### REQUIRED ACTIONS
**1.** Where did Killer catch the 25cm bream, according to the fishing forum thread?
**2.** Write the next part of the fishing forum thread, picking up where it stops.

### DOCUMENT TEXT
Hey Carnster don't pull out just because your doing so well, the more people the better.

We'll just have to tie one of your arms behind your back to give you a little handy cap :lol: .

Cheers 
Killer.


----------



## carnster (May 27, 2008)

killer said:


> Hey Carnster don't pull out just because your doing so well, the more people the better.
> 
> We'll just have to tie one of your arms behind your back to give you a little handy cap :lol: .
> 
> ...


Thanks heaps, maybe i will continue on, i do enjoy it.


----------



## robsea (Apr 7, 2010)

Smashin' fat bream Spork! Dreams are made of such fish.


----------



## cheaterparts (Jul 3, 2010)

Name of Angler: Cheaterparts
Date Caught: 11/10/13
State and Location Fish Caught In: Vic -- Eagle rock area Westernport
Type and Size/Weight of Fish: 2 options ether a Red Scorpion Cod ( Scorpaena cardinalis ) 32.5 cm










Type and Size/Weight of Fish: or a King Geoge Whiting at 34 cm










Tackle/Line/Lure Used : bait fished 
Conditions : quite a nice night on the water
Other Comments : The wind has been hard to work around over the last couple of weeks and the first W/E of this months comp was looking like a TOW with only 1 mirco flatty to my trip which was short dodging the wind
the winds were looking to keep us off the water again for the second week but Friday arvo/evening was the only real chance
hoping for a snapper headed out to eagle rock after work and fished till 2.30 sat morning
no luck on snapper but got a small mixed bag including a couple of scorpion cod ( not game fish but good eating if you work around the spikes ) the surpise fish was the whiting only the one but hooking one at midnight was different

so take your pick on which scores best it will be better than a TOW


----------



## carnster (May 27, 2008)

robsea said:


> Smashin' fat bream Spork! Dreams are made of such fish.


Yeah that is a horse.


----------



## killer (Dec 22, 2010)

Name of Angler: Killer.
Date Caught: 11/10/2013
State and Location Fish Caught In: SE QLD Donnybrook.
Type and Size/Weight of Fish: Bream 25cm.
Tackle/Line/Lure Used (optional): 6lb , paddle tail SP.
Conditions (optional): Good. A little Windy.


----------



## solatree (May 30, 2008)

Got out once during comp period - got these


----------



## robsea (Apr 7, 2010)

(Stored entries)
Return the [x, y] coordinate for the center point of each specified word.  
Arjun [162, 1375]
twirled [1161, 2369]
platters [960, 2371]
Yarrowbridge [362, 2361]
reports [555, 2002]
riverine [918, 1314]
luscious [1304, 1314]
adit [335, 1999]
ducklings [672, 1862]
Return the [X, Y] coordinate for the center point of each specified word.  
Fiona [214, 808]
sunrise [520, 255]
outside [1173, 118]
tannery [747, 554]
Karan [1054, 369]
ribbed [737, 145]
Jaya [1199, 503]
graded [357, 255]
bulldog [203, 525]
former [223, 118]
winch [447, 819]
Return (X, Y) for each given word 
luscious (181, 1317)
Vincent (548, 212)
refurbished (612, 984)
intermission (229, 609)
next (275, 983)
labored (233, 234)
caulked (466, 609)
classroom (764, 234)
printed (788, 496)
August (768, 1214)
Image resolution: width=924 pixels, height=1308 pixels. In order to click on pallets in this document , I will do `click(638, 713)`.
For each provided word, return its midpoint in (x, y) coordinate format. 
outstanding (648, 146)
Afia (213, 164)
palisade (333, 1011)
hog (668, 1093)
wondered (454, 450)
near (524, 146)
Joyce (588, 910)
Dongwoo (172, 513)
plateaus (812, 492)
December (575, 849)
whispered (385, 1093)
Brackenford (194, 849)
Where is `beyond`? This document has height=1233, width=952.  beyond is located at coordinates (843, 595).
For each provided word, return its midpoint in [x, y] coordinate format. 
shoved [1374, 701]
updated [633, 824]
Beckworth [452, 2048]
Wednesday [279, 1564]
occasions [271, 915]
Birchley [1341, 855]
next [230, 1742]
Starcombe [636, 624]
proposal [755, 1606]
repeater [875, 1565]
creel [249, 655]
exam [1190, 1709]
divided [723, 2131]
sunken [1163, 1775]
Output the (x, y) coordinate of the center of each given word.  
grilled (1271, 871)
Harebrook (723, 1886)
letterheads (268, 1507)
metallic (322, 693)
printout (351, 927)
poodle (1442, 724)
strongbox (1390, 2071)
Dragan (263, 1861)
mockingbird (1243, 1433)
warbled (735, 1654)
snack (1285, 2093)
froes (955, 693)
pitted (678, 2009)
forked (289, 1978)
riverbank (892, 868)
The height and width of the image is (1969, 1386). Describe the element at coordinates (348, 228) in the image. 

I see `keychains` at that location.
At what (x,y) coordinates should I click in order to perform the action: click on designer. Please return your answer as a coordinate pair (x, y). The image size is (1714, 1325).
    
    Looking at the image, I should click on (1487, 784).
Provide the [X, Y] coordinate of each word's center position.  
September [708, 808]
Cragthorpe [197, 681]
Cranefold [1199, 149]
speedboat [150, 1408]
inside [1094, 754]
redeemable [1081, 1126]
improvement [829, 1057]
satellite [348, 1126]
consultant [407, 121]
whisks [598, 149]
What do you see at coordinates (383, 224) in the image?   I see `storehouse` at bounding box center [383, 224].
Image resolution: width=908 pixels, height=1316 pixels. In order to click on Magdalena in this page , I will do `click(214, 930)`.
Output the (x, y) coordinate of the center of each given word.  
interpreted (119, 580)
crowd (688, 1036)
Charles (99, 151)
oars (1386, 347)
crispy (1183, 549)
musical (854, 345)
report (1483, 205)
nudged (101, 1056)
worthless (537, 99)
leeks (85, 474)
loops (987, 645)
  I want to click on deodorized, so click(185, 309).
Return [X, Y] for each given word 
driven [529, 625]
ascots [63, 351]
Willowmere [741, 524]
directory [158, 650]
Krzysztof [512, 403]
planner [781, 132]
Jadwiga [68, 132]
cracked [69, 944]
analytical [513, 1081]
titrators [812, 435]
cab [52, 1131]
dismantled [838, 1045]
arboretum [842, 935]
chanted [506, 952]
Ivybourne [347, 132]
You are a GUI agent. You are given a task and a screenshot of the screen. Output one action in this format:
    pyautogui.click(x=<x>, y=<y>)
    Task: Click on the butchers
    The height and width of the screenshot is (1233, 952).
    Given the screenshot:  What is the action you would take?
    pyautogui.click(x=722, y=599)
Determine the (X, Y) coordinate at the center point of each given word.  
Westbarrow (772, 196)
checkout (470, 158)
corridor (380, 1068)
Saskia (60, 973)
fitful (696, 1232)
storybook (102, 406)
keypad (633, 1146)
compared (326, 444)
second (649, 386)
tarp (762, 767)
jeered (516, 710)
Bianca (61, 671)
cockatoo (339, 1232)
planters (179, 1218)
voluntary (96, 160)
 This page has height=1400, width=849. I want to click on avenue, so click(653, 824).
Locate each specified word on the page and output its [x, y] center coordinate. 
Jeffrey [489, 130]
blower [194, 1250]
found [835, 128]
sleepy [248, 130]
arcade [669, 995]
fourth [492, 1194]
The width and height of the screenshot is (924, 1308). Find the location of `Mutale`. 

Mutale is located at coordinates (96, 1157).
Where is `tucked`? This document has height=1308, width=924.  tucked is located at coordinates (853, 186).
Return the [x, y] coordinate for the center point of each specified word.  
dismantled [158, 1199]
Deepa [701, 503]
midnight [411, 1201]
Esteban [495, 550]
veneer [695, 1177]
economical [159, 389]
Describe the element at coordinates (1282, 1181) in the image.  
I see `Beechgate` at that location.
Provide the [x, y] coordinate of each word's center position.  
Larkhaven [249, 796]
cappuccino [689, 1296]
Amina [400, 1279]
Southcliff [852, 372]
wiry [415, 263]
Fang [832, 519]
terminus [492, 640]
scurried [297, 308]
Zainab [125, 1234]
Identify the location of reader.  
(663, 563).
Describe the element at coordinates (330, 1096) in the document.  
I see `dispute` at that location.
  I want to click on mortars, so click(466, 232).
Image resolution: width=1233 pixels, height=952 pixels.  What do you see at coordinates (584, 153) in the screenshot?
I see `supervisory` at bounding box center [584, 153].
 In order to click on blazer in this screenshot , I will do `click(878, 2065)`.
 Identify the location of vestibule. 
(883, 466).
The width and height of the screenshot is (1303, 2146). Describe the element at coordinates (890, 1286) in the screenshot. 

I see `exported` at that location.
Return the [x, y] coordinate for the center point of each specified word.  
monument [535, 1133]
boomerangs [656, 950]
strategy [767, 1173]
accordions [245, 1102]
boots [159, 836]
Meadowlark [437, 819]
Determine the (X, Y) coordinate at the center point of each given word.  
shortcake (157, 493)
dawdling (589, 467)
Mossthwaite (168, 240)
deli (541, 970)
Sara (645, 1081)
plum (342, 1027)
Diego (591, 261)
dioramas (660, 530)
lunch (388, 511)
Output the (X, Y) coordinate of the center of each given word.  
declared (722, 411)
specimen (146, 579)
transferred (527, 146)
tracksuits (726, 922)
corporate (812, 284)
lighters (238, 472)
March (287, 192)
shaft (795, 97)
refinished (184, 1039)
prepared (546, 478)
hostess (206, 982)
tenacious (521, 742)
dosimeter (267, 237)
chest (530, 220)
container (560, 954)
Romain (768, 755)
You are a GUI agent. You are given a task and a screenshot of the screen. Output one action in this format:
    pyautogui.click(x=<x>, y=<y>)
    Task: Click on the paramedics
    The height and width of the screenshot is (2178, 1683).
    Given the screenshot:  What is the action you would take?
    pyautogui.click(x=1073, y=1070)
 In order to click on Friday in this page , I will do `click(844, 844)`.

### ANSWERS FOR THIS EXERCISE
**1.** In SE QLD, at Donnybrook.

**2.**
TOW

Try as I may, 'twas only flathead that graced my deck in comp time.

Rob


----------



## Squidder (Sep 2, 2005)

The October comp has been scored....and it will be no surprise that yet again Carnster topped the scoring. Great snapper Chris! I also found it highly exciting that this month, for the first time in ages, the entries were submitted in order of score from highest to lowest, which meant that no sorting was required on the excel spreadsheet. Great success! 

Scores for the month were:

*Position	Angler	Score*
1	Carnster	168
2	Spork	138
3	Bertros	130
4	Cheaterparts	89
5	Killer	74
6	Solatree	40
7	Robsea	40

And cumulative scores for the YTD - October marks the 10th month of the monthly comp, and this year for the first time only the top 10 scores count towards each angler's final tally. So far this year 5 anglers (Robsea, Carnster, Bertros, Cheaterparts, and Killer) have entered every month - so from now on your score in the YTD tally will only change if you manage to 'upgrade' one of your 10 scores - for example Killer has one, and Robsea has two TOW entries which I'm sure they will be trying to upgrade in November and December.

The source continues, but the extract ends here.